Bilan des opérations : la France va continuer à produire pendant six ans des pesticides tellement dangereux pour l’être humain, tellement nocifs pour nos sols, que l’Union européenne les a interdits sur son territoire. La même Union européenne qui tergiverse toujours sur le glyphosate, pourtant reconnu pour la deuxième fois comme cancérigène par la justice américaine. C’est dire le niveau de dangerosité des produits en question.

Mais ce qui est dangereux pour les Européens ne l’est visiblement pas pour le reste de l’humanité : la France va pouvoir continuer à empoisonner pendant six ans les agriculteurs des autres continents.

Alors que le Président est revenu sur sa promesse de sortie du glyphosate en trois ans, le ministre de l’agriculture confirmait pourtant dans le même temps la dangerosité du produit. Conséquence : la politique du Gouvernement est parfaitement illisible.

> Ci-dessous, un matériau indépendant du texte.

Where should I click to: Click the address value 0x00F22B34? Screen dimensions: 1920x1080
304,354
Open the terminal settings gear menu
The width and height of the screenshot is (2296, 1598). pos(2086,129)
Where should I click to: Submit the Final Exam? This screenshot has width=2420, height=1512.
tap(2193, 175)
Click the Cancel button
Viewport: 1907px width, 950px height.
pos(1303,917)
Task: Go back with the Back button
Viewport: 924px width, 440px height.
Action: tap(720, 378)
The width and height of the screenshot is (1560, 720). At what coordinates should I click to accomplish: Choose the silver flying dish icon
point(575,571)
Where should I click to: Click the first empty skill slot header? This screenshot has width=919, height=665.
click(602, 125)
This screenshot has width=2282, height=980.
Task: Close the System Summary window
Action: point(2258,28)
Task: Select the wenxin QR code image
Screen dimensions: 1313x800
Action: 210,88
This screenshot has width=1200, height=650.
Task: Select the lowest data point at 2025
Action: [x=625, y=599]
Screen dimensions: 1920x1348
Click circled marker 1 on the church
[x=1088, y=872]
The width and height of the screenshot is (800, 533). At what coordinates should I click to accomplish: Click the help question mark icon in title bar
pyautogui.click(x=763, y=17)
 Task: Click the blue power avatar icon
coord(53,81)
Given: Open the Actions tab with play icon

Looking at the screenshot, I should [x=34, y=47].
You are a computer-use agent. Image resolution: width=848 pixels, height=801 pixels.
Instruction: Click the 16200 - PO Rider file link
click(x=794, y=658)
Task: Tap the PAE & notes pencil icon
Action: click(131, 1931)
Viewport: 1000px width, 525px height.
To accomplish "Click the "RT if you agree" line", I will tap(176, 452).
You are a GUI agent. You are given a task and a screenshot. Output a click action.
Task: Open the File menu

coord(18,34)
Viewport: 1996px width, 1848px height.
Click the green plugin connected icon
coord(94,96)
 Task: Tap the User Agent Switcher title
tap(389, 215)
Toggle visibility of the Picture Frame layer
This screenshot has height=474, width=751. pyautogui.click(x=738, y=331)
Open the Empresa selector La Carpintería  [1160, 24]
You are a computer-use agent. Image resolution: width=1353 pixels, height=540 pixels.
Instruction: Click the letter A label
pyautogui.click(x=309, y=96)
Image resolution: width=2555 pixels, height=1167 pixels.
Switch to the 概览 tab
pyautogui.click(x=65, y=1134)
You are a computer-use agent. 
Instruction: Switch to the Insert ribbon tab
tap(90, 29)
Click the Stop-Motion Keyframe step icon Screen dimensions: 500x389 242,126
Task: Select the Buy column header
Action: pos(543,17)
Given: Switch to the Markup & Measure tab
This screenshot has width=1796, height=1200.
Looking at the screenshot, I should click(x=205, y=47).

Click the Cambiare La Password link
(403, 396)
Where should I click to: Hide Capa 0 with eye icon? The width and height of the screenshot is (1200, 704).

Monsieur le Premier ministre, allez-vous enfin proposer une politique ambitieuse de sortie des pesticides ou bien confier cette mission à la FNSEA et aux industriels phytopharmaceutiques, comme le laisse à penser la signature par le Gouvernement du véritable contrat de dupes qu’est le « contrat de solutions ». (Applaudissements sur les travées du groupe communiste républicain citoyen et écologiste, ainsi que sur des travées du groupe socialiste et républicain.)

M. le président. La parole est à Mme la secrétaire d’État auprès du ministre d’État, ministre de la transition écologique et solidaire.

Mme Emmanuelle Wargon, secrétaire dÉtat auprès du ministre dÉtat, ministre de la transition écologique et solidaire. Monsieur le sénateur Gontard, je vous remercie de cette question, qui va me permettre de revenir sur notre ambition en matière de produits phytosanitaires.

Cette ambition est forte : nous nous sommes engagés à diminuer l’utilisation de ces produits de 50 % d’ici à 2025, nous avons avancé sur la séparation de la vente et du conseil, qui sera opérationnelle en 2019, et nous avons procédé à l’augmentation de la redevance pour pollutions diffuses, également opérationnelle au 1er janvier 2019.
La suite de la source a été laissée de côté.